YOUR TASK:
Filter these entries, keeping only lines that hold the word "target".

*** Opening of GIVEN DATA ***

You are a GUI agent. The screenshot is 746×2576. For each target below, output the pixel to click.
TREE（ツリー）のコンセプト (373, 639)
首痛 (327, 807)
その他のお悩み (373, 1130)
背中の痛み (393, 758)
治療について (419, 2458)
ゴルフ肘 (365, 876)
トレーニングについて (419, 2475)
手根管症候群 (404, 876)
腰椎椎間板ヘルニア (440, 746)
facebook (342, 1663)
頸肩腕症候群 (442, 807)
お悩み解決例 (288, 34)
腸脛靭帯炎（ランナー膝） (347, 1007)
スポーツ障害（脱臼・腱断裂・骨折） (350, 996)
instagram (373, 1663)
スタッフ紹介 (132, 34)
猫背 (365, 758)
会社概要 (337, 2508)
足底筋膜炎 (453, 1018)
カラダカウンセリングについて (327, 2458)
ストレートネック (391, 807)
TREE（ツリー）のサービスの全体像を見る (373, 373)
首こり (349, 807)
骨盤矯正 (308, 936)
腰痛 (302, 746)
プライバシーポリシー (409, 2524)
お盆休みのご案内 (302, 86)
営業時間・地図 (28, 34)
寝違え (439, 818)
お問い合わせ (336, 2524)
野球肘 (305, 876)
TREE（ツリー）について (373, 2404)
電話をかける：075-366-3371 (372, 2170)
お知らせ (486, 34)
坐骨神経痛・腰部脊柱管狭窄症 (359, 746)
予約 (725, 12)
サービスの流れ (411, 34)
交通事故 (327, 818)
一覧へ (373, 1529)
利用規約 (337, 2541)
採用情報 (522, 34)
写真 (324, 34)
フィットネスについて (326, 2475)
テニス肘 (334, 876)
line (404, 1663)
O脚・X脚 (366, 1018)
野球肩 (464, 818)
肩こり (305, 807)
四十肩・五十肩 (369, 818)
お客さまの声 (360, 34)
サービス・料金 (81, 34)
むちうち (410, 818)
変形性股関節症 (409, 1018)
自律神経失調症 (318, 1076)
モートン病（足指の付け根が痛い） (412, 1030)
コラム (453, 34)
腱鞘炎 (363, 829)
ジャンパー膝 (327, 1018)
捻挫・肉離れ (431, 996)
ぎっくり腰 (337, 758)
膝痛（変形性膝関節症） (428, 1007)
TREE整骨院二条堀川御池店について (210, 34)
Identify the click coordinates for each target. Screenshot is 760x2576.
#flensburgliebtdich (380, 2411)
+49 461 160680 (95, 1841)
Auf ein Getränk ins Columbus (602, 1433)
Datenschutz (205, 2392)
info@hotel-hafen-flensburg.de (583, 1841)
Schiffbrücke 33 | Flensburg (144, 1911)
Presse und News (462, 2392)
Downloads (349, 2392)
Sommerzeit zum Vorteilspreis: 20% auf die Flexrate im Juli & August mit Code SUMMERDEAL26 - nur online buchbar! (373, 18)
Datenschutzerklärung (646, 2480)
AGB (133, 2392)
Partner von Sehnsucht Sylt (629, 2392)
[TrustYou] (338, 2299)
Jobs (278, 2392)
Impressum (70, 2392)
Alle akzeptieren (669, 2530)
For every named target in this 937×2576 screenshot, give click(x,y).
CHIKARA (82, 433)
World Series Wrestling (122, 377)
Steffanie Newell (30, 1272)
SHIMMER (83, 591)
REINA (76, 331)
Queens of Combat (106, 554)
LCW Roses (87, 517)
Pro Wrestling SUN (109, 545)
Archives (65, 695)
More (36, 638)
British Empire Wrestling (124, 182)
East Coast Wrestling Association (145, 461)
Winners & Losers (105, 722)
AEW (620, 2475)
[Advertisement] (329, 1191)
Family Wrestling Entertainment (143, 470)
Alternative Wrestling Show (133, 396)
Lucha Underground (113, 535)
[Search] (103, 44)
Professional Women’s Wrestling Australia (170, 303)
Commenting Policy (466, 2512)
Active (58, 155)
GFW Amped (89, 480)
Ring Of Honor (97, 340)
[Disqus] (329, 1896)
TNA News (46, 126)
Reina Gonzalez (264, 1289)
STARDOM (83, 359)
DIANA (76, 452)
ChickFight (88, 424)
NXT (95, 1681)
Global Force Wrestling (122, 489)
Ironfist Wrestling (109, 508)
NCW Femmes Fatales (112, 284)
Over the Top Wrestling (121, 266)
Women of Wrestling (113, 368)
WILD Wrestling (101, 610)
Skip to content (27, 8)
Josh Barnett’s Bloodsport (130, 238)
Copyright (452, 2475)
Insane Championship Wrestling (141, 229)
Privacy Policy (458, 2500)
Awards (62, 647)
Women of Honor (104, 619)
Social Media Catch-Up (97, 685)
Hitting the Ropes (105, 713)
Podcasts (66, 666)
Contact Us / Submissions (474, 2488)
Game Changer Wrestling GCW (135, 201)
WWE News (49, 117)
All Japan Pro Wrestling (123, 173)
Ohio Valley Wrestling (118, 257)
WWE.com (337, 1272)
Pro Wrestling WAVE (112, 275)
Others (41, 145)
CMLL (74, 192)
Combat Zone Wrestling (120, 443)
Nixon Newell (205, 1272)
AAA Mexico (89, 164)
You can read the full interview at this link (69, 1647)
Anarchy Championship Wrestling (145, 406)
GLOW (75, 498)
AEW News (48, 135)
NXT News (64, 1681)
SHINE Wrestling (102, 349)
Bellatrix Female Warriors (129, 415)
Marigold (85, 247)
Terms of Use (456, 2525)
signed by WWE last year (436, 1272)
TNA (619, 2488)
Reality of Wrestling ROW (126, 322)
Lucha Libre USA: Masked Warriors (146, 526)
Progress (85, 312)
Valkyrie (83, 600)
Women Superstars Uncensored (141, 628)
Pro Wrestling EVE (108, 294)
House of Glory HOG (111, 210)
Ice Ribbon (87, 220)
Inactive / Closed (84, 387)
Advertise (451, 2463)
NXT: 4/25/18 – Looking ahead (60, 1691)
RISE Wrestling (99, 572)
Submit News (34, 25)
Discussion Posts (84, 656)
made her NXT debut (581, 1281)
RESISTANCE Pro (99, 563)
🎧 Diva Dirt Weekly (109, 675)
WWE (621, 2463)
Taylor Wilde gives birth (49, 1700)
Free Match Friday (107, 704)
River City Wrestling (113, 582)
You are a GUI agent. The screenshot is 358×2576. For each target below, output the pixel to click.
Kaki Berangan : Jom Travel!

*** Close of GIVEN DATA ***

ANSWER TO THIS TASK:
You are a GUI agent. The screenshot is 746×2576. For each target below, output the pixel to click.
Identify the click coordinates for each target. Screenshot is 760x2576.
For every named target in this 937×2576 screenshot, give click(x,y).
You are a GUI agent. The screenshot is 358×2576. For each target below, output the pixel to click.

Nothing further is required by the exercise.